The memoir by her husband allows us to glimpse the life in which these poems were rooted, a life that was perhaps greater than the poetry.  Yeats says that the poet must choose between "perfection of the life, and of the work."  There are arguments for choosing the former.  In the Talmud it is said:  "He whose wisdom is greater than his deeds, his wisdom will not endure.  He whose deeds are greater than his wisdom, his wisdom will endure."  It is true that MacManus is forgotten, while Yeats and Joyce are still read — by those who still read poetry.   But in distancing themselves (especially Joyce) from the people, they set literature on a course that has been subject to the law of diminishing returns.

That life:  Seumas MacManus writes:

A poor old woman from a back street in Donegal town said to me, "Ach! Sure it was the oddest thing under the sun, how many of us who never had the luck to split lips to her, loved her after only seeing her walk the street!" 

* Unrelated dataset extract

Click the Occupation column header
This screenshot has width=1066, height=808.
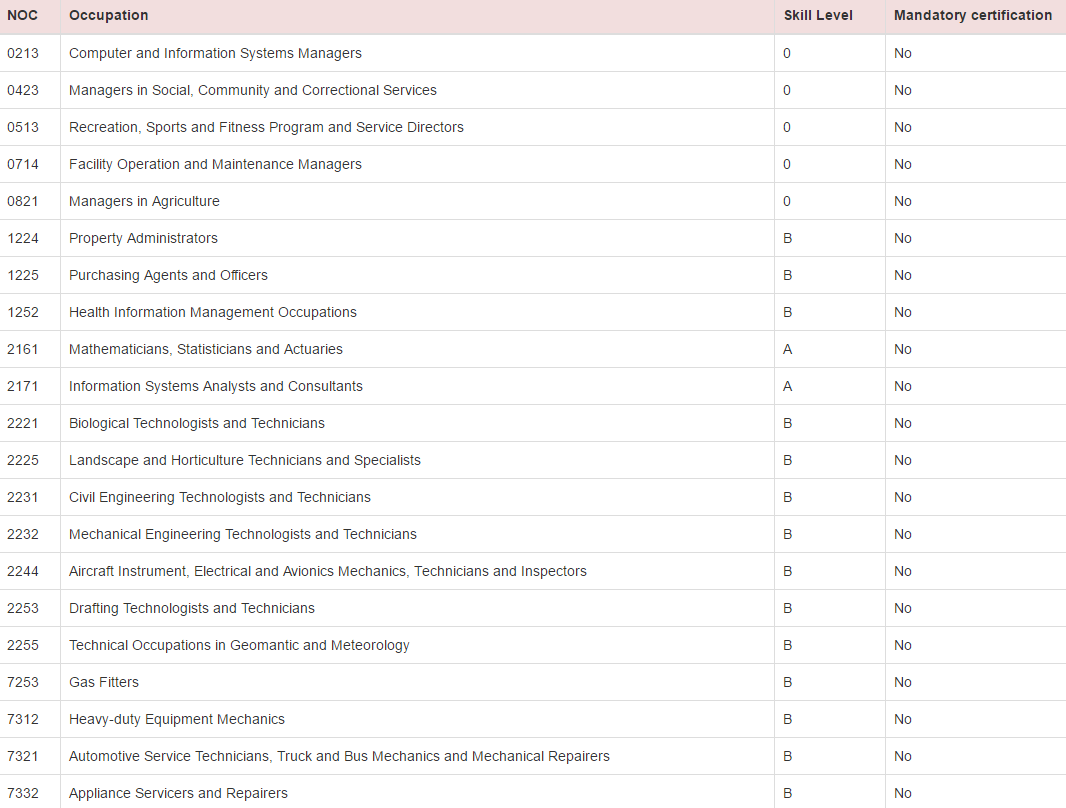pyautogui.click(x=108, y=15)
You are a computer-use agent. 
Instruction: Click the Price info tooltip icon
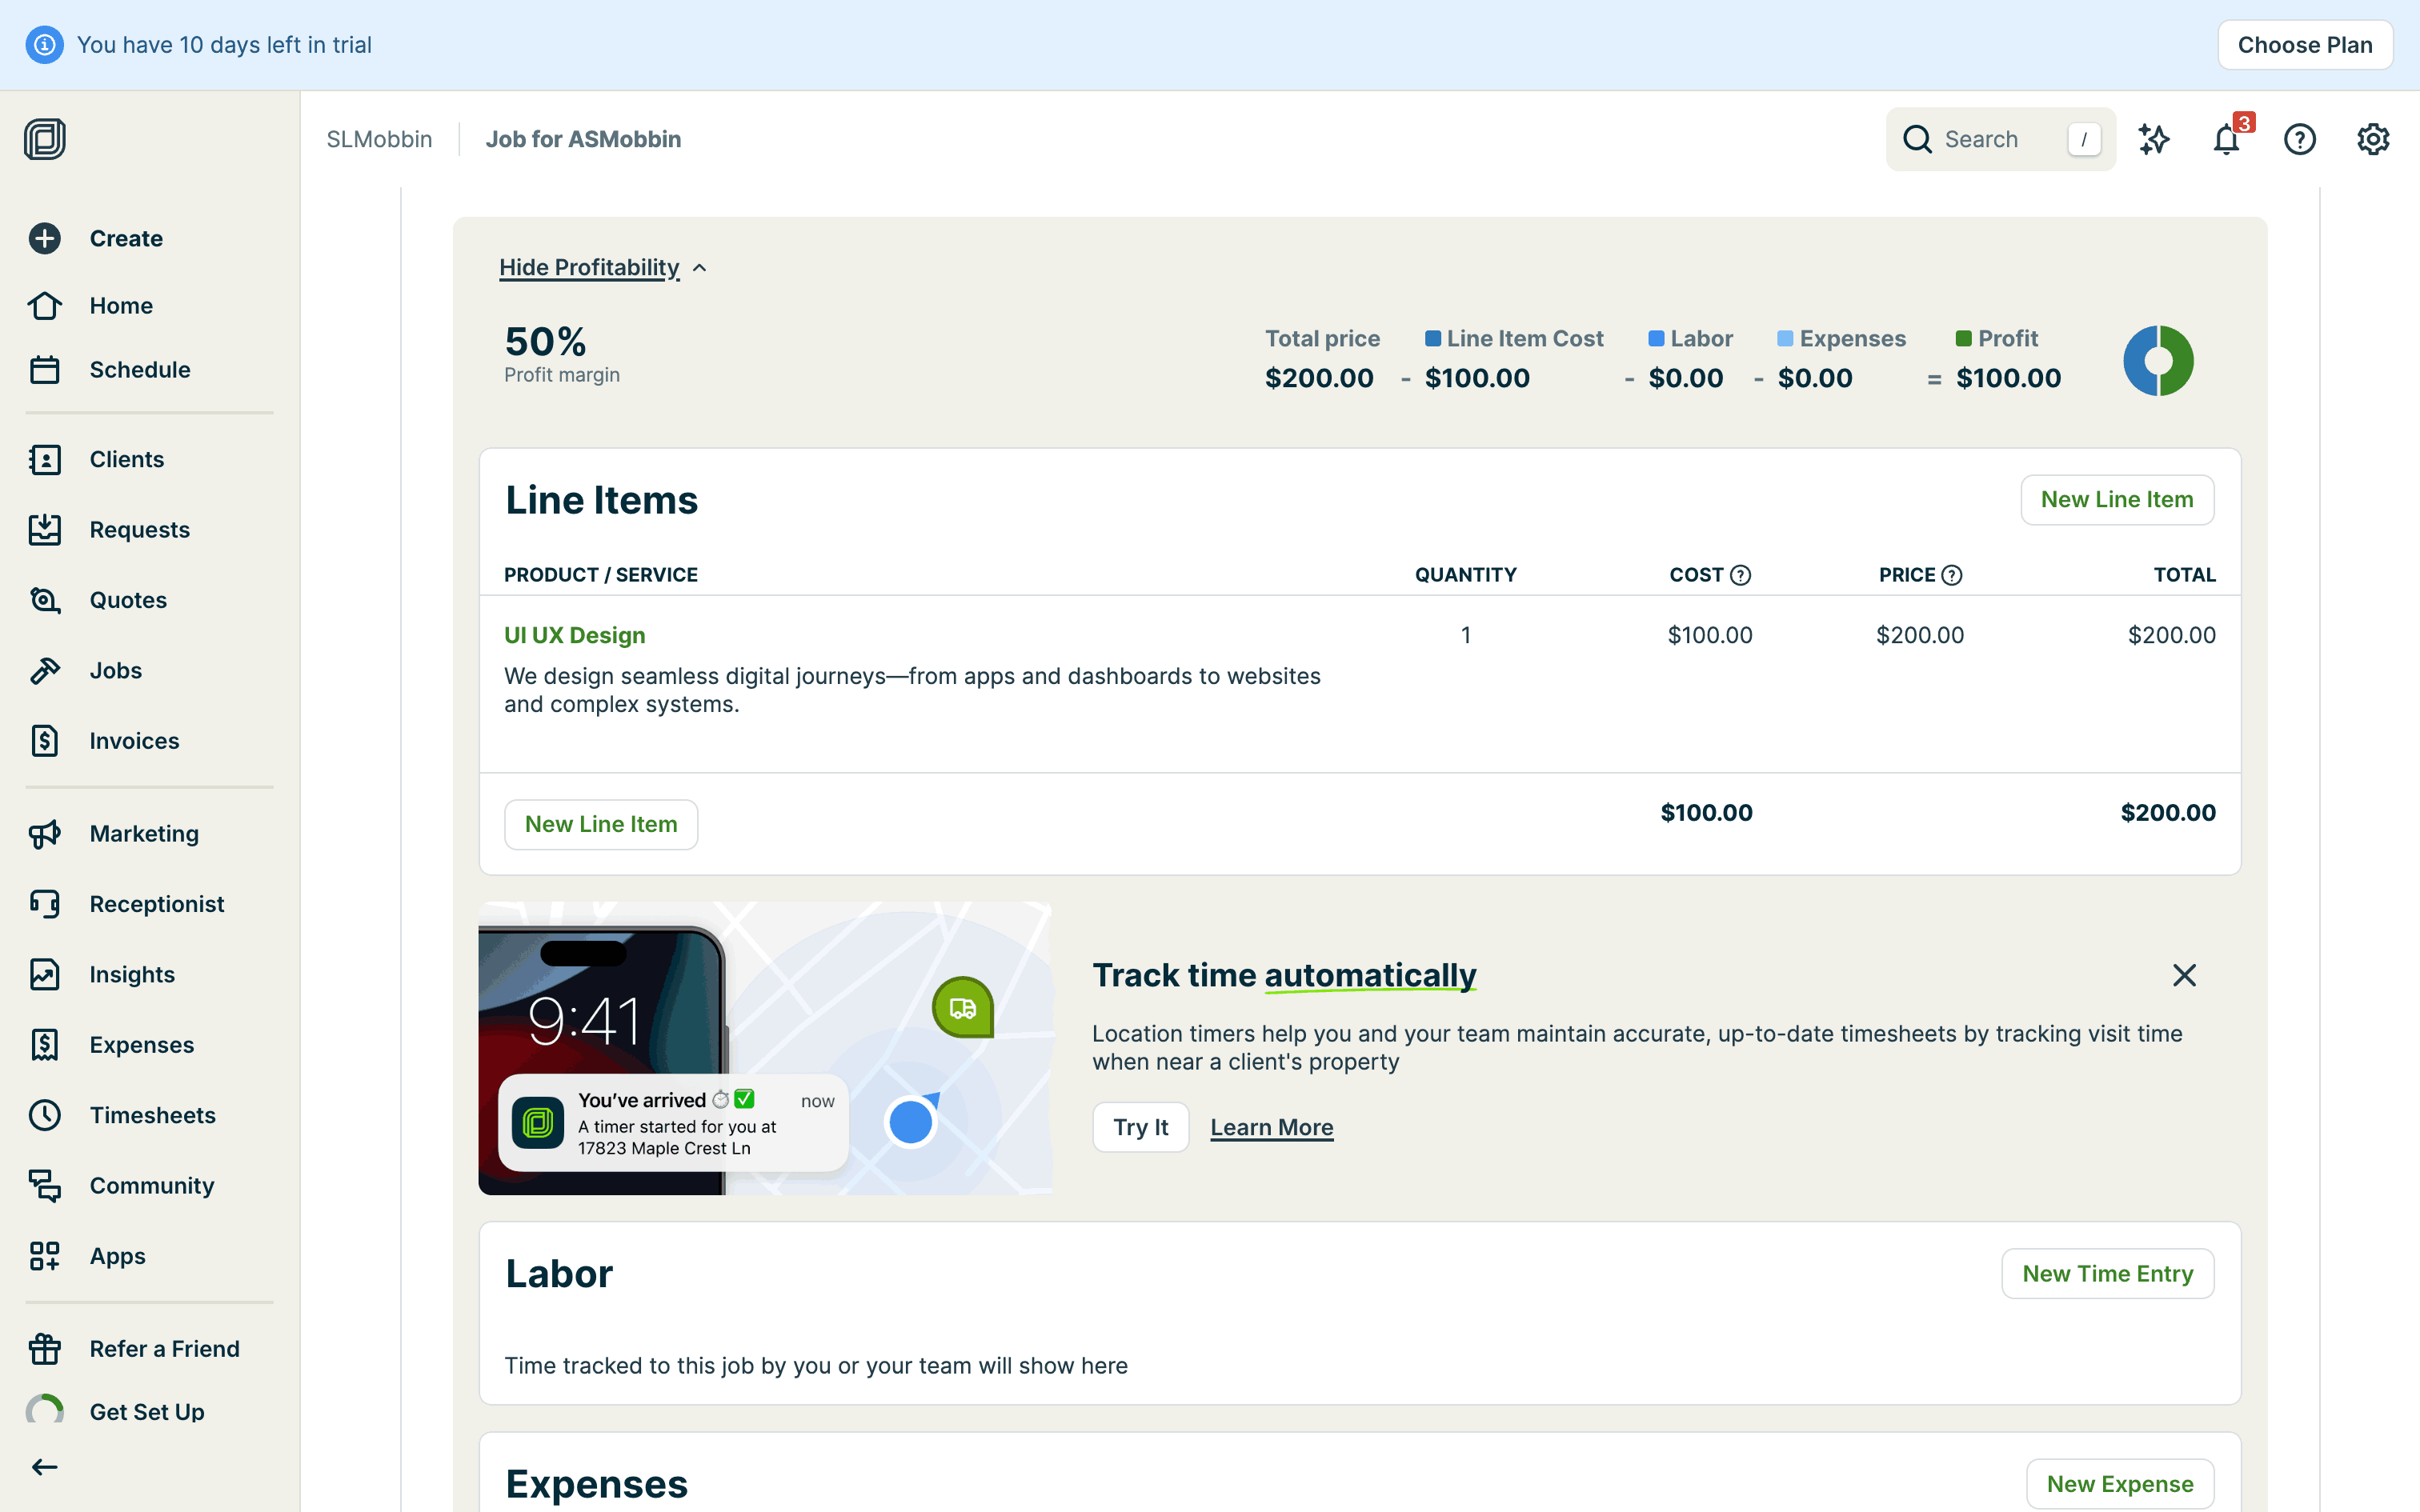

He writes that people, women especially, were always confiding in her and that "Because she knew that her hopeful heart could help, she never spared herself. But it must be noted that the confidences showered upon her were by no means all sad. Her woman friends' romances were constantly rejoicing her.  (...) She delighted in the romance of a friend — even of an acquaintance — as if it were her own."  But her greatest passion was for Ireland: "She loved all who worked for Ireland. She worshipped all who died for Ireland." She did not think of a patriot but only as "one of the crowd who tried to encourage the patriots. She did not think of herself as a true poet — only as a lover, a far-off humble worshipper, of true poets." As editor of the Shan Van Vocht she devoted herself to encouraging and inspiring others to write for Ireland. Her own poems were written not in retirement but in the very thick of social interaction:

She could, and often did write them (as when the printer pressed) in the same room in which her father, mother, and sister, and maybe some visitors, were talking — talking not merely to one another, but to her also. As she penned her poem or story she could take her mother's frequent banter, and between the lines, parry it — and in her quietly humorous and deft way, give back better than she got.

MacManus himself was a poet and folklorist; their marriage, cut short by Anna's illness and early death, was also a poetic partnership.  I found two of their poems for each other deeply moving.  Here is the last poem in The Four Winds of Eirinn:

Consummation

In a sheltered, cool, green place
You and I once stood together
Where the quickens interlace.

Then it was our love declared
(Thro' a throstle's silver chiming)
All the passion that it dared.

Then you called me by my name,
And the answering eyes I lifted
Flashed a flame unto a flame.

Hushed, we watched the eve descend
The rose-flecked stair of day, to see
Our heart's probation fitly end.

Stars and mist and dew-wet flowers
Scented, shielded, and made holy,
That sweet hour of the hours.

Oh Dear Heart, life holds no gift
Half so precious, half so brittle,
As this Love-cup that we lift.

And remembering, down the years
All my songs shall echo sighing,
All my laughter trill with tears.

And here is a poem by Seumas MacManus, written after her death:

To You in Heaven —

When your head once lay on my breast,
And your hand was closed in my hand,
You drew back the veil from your soul
And asked could I understand.

The letters that flamed in gold flame
On its virgin whiteness I scanned —
"I love, you, I love you, O love" —
And I whispered, I understand.

I thought I did. Foolish we be!
I, in Sorrow's intense solitude,
Where the dread hours drag into ages,
Fared far ere I understood.

Yesternight I lifted wet eyes
To the stars, that were as the sands,
And cried, O my God! it is now,
Only now, that my soul understands.

Three years after this second edition of the poems was published, Ireland finally gained its independence.  It is said to think that in the country she helped to found, her voice is no longer heard.  Probably this has much to do with the postmodern mistrust of feeling in general, and of patriotic feeling in particular.  Yet poets seeking a way back to the heart of the people could do worse than look up this heartfelt work.